Diana, meanwhile, knew her friend Sonya had gotten home in part with the help of volunteers from Save Ukraine. She contacted the organization and they said they might be able to help her too. Another mother from the Kherson region was planning to go to Russia to retrieve her kids, they told her, and with a power of attorney document signed by Diana’s father, she could travel with them.
Her dad agreed and on July 27 — eight months after she first entered Russia — she boarded a bus with the woman and her two children, strangers who held the ticket to her escape. They traveled for a week straight and she reached Kherson on Aug. 4, her grandmother’s birthday. She surprised her at home with a cake.
“There were tears in her eyes,” Diana said in Kherson this summer. “We hadn’t seen each other for almost a year … I was scared that she’d have a heart attack.”
Lavrov was still stuck — and the months after his friends got out were a blur of misery.
When the dorms in Kerch closed for the summer, school officials sent him to a camp for troubled children elsewhere in Crimea. He began plotting again how to get out. When he returned to school this fall, officials again tried to push Russian documents on him, he said, including a Russian version of his birth certificate, which he burned. He fled soon after.

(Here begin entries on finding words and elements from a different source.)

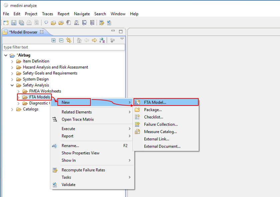Toggle alphabetical sort in Model Browser
Screen dimensions: 280x197
[102, 40]
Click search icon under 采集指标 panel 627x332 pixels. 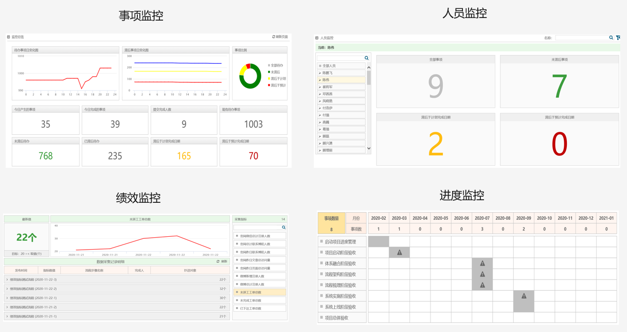click(283, 227)
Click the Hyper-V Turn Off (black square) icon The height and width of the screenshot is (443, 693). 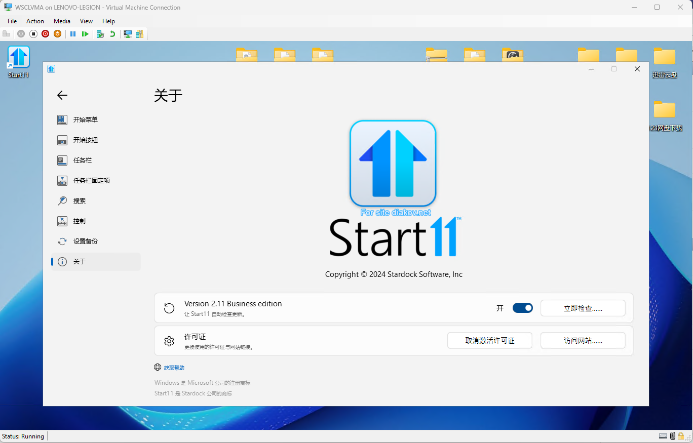click(x=33, y=34)
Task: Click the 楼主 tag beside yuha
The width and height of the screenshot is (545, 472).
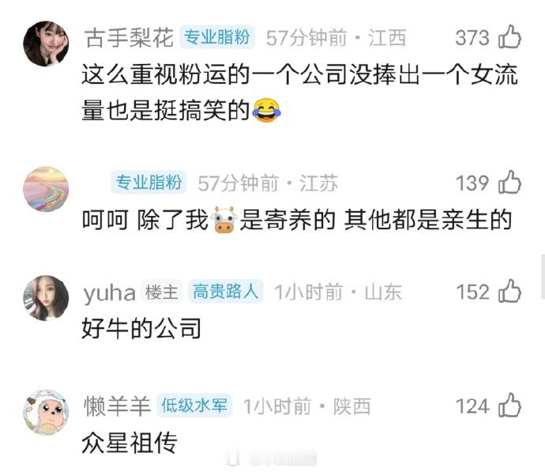Action: click(x=162, y=292)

When he finally reached the border last month and saw the blue-and-yellow Ukrainian flag, he practically ran toward it, he said. Save Ukraine volunteers he told about his successful escape were waiting for him on the other side.
They drove him to a shelter in Kyiv. When Lavrov stepped out of the car, Berezhnyi was there, waiting for him. They would be roommates and the teens, who had survived Russian captivity, were together again.